▸ **Aim of the exercise**:
Go over the data and copy out each line with "will" in it.

▸ **Supplied data**:
· · · · · · ·

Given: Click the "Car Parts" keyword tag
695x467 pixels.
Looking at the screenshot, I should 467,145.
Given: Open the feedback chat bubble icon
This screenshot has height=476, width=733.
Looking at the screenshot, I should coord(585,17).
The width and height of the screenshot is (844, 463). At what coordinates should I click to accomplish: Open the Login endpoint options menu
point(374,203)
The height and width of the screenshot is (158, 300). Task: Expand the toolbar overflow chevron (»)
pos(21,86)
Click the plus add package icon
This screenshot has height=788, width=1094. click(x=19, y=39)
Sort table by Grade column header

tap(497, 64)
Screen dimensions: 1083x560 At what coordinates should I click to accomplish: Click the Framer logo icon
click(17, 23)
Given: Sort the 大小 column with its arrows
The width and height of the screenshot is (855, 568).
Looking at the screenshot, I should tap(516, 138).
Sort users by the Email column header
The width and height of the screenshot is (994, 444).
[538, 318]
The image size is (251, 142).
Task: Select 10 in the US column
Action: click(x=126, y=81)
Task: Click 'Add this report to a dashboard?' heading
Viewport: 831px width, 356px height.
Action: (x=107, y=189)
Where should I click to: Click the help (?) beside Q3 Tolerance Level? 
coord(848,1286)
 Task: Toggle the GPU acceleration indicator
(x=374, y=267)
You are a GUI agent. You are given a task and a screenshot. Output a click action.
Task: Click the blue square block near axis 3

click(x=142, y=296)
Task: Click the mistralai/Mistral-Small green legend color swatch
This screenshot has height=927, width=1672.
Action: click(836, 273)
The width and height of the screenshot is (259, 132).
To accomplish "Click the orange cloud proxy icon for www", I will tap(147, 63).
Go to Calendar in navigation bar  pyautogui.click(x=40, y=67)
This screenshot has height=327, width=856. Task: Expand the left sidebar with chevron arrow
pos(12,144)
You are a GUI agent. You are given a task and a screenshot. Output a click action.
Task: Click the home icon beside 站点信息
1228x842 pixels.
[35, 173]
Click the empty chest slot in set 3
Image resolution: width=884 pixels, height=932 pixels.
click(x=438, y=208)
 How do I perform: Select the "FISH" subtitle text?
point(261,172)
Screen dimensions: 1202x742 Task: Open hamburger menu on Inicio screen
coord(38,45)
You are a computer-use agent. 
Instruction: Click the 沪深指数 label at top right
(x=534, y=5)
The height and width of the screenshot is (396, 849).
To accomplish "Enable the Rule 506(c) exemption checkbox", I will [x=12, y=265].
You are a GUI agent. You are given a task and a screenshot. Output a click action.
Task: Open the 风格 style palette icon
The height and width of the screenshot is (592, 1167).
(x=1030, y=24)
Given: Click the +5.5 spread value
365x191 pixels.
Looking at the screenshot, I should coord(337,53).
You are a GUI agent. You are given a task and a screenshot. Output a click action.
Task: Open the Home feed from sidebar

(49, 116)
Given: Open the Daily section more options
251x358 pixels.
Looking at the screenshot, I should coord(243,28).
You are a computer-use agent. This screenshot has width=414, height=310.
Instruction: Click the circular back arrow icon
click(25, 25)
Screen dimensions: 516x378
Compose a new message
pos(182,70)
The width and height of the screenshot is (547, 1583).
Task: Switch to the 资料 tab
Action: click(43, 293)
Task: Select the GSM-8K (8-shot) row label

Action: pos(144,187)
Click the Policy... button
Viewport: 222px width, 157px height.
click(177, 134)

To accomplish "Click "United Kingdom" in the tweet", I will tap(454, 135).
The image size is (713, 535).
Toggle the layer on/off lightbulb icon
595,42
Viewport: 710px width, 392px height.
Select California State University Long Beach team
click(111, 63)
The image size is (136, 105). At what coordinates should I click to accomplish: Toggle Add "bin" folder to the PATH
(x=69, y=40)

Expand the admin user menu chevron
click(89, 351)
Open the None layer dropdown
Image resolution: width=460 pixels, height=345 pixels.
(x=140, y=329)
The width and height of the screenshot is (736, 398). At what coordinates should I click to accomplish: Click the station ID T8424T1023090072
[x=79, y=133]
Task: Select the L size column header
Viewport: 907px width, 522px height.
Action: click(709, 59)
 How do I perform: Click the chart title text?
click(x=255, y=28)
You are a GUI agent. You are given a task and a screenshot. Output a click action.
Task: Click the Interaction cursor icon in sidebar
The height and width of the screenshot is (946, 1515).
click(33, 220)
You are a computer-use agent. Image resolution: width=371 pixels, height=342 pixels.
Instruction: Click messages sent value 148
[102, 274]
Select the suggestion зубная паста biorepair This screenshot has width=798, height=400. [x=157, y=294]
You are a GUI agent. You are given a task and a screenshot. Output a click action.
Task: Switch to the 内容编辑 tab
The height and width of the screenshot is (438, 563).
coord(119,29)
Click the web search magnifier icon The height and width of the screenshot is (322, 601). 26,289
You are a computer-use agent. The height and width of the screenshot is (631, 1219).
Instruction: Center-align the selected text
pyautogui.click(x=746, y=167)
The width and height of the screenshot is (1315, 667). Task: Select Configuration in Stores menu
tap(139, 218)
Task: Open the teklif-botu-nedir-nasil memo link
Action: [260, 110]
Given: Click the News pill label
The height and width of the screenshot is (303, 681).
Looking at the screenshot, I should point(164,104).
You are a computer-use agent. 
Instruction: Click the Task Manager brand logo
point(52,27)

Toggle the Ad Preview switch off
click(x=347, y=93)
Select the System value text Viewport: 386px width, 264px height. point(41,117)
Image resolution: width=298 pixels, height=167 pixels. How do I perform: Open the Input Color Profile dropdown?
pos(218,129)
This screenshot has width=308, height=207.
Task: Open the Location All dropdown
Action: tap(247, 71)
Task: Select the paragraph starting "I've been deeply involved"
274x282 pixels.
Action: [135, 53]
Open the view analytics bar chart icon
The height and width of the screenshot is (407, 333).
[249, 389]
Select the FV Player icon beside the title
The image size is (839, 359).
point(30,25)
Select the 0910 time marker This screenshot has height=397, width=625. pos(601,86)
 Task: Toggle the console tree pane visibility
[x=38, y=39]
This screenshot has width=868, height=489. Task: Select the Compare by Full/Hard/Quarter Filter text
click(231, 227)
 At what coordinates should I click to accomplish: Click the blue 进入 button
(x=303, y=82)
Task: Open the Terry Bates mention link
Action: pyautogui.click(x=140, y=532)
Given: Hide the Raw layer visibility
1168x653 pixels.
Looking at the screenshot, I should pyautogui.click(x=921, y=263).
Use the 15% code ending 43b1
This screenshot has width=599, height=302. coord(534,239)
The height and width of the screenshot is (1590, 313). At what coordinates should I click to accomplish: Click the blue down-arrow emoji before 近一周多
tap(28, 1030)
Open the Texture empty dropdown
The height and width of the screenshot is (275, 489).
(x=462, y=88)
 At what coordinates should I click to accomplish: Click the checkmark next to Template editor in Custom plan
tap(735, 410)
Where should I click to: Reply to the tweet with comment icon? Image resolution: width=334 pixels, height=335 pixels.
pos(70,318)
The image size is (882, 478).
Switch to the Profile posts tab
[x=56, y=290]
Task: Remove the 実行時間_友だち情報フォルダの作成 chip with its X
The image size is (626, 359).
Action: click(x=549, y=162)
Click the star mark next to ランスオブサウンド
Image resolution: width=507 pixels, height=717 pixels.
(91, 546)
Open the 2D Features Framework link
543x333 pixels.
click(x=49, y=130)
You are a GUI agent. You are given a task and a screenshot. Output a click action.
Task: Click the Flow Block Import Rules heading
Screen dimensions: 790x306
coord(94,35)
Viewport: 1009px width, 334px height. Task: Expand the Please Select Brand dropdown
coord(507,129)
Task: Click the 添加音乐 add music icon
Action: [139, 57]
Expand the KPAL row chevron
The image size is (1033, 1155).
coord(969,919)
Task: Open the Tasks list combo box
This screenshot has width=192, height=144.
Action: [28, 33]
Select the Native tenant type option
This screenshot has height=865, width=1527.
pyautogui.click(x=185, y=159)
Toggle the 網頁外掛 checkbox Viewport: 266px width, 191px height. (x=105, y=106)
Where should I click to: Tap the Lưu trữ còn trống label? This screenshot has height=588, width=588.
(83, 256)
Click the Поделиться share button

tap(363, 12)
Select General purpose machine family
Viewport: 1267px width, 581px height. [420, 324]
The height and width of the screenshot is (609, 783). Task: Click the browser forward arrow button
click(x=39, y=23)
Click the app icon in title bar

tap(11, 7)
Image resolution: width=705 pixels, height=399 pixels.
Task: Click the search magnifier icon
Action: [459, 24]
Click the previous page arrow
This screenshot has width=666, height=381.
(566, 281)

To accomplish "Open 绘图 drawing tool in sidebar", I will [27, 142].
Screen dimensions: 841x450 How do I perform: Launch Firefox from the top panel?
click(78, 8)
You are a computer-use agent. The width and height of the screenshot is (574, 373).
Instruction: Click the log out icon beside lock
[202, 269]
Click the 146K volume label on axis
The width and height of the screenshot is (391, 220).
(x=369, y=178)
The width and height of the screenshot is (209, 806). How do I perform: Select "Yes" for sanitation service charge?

· · · · · · ·

▸ **Exercise answer**:
To accomplish "Click the orange cloud proxy icon for www", I will tap(147, 63).
To accomplish "Enable the Rule 506(c) exemption checkbox", I will [x=12, y=265].
To accomplish "Click "United Kingdom" in the tweet", I will tap(454, 135).
To accomplish "Open 绘图 drawing tool in sidebar", I will [27, 142].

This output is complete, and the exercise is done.